Changes in HDL Cholesterol and Cardiovascular Outcomes After Lipid Modification Therapy
Are increases in high-density lipoprotein cholesterol (HDL-C) after starting lipid-modifying therapy (LMT) associated with a reduction in cardiovascular outcomes, independent of changes in low-density lipoprotein cholesterol (LDL-C)?
A total of 1,148 participants, 446 from the EPIC-Norfolk and 702 from the Rotterdam general population studies conducted between 1993 and 1997, were assessed for lipids before and after starting LMT. Subsequent risk of cardiovascular events, ascertained through linkage with mortality records and hospital databases, was investigated using Cox proportional hazards regression. Random-effects meta-analysis was used to combine results across studies.

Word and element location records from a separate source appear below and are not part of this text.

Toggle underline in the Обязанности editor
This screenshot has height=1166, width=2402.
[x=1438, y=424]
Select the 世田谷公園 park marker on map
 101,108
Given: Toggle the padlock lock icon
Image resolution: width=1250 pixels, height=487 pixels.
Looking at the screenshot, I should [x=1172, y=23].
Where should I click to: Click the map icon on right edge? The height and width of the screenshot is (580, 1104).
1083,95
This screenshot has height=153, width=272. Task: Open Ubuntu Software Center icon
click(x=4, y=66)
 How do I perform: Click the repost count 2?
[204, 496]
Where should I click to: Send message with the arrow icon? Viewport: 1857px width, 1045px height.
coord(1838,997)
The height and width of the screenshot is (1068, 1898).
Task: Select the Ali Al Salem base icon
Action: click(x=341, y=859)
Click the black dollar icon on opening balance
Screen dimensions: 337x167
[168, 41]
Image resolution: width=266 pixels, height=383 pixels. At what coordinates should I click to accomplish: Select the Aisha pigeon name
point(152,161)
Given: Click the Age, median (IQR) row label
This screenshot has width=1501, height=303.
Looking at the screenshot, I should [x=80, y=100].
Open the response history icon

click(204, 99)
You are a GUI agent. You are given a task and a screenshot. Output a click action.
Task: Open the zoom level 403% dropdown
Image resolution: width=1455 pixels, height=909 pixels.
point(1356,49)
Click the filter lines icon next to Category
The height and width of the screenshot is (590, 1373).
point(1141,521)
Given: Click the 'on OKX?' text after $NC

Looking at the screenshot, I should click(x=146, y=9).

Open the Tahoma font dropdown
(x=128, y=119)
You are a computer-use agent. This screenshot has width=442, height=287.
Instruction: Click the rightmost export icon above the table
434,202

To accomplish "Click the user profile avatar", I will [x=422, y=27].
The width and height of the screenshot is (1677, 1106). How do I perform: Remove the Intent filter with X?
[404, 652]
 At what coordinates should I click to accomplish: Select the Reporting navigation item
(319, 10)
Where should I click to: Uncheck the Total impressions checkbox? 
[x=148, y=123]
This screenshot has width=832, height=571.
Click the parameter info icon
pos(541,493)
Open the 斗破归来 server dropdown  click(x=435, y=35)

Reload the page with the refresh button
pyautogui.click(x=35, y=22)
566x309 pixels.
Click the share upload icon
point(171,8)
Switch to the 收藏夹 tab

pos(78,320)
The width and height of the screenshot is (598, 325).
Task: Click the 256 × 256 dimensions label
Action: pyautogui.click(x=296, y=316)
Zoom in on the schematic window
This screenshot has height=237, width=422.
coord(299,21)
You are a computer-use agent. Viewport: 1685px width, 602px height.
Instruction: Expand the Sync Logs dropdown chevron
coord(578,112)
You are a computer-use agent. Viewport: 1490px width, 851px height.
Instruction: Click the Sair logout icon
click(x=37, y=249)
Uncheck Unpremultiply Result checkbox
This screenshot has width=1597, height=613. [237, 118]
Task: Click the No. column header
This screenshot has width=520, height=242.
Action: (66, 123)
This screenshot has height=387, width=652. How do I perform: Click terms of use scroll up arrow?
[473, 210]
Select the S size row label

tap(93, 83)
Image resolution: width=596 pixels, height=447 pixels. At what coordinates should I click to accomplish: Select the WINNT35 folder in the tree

Mean age was 63 years, about 50% were female, and mean HDL at first visit was 50 ± 13 mg/dl. Based on combined data from the EPIC-Norfolk and Rotterdam studies, there was some evidence that change in HDL-C resulting from LMT was associated with reduced cardiovascular risk (hazard ratio per pooled standard deviation [=0.34 mmol/L = 13.1 mg/dl] increase = 0.74; 95% confidence interval, 0.56-0.99; adjusted for age, sex, and baseline HDL-C). However, this association was attenuated and was not (statistically) significant with further adjustments for non-HDL-C and for cigarette smoking history, prevalent diabetes, systolic blood pressure, body mass index, use of antihypertensive medication, previous myocardial infarction, prevalent angina, and previous stroke.
Following adjustment for conventional non-lipid risk factors of cardiovascular disease, this study provides no evidence to support a significant benefit from increasing HDL-C independent of the effect of lowering non-HDL-C.
The ‘good cholesterol’ hypothesis is taking a beating from many fronts, several of which are concerning. But this analysis of the effect raising HDL-C by LMT in a population study is among the least valuable. Lessons learned from many clinical trials developed based upon epidemiologic data are that a specific population (e.g., defined by cardiovascular risk, lipid phenotype, diabetes) needs to be treated with specific drugs (placebo-controlled) to be able to demonstrate the value of a targeted strategy. To draw conclusions about the value of a change in HDL-C when the mean HDL-C is 50 mg/dl at baseline provides little to no information of value. Also, the findings are not consistent with a recent analysis of observational data from the Framingham Offspring Study, which suggests that HDL-C differences resulting from LMT may be relevant to cardiovascular benefit after adjusting for changes in LDL-C.